WHAT NEEDS TO BE DONE:
For this exercise, return exactly the lines of the material below that begin at the one with "You are a computer-use" and stop after the one with "Instruction: Switch to the Traffic source tab".

### DATA SUPPLIED ###

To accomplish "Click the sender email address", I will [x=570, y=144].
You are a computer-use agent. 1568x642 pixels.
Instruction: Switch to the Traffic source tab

###
### DATA SUPPLIED ###

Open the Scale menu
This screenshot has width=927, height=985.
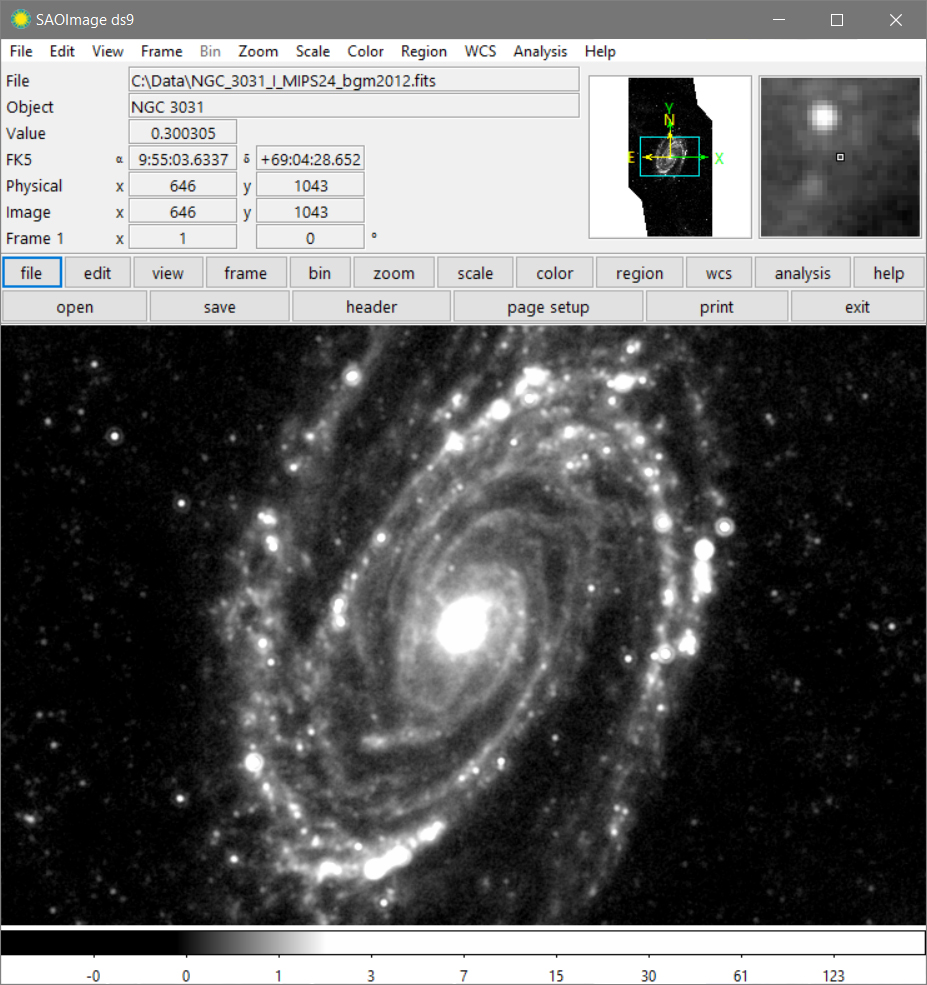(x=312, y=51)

###
### DATA SUPPLIED ###

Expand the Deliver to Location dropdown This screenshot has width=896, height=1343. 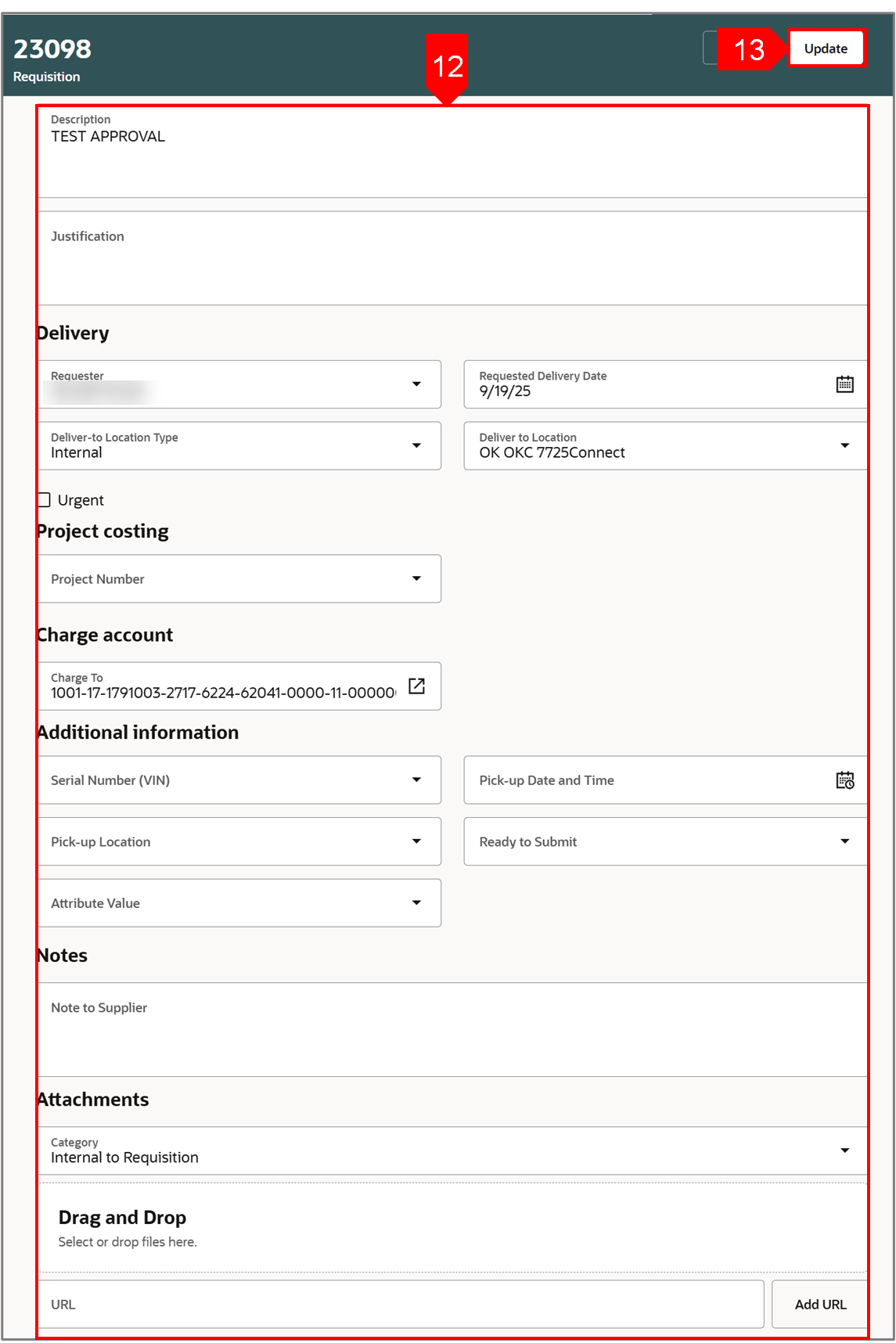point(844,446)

###

SOLUTION:
You are a computer-use agent. 1568x642 pixels.
Instruction: Switch to the Traffic source tab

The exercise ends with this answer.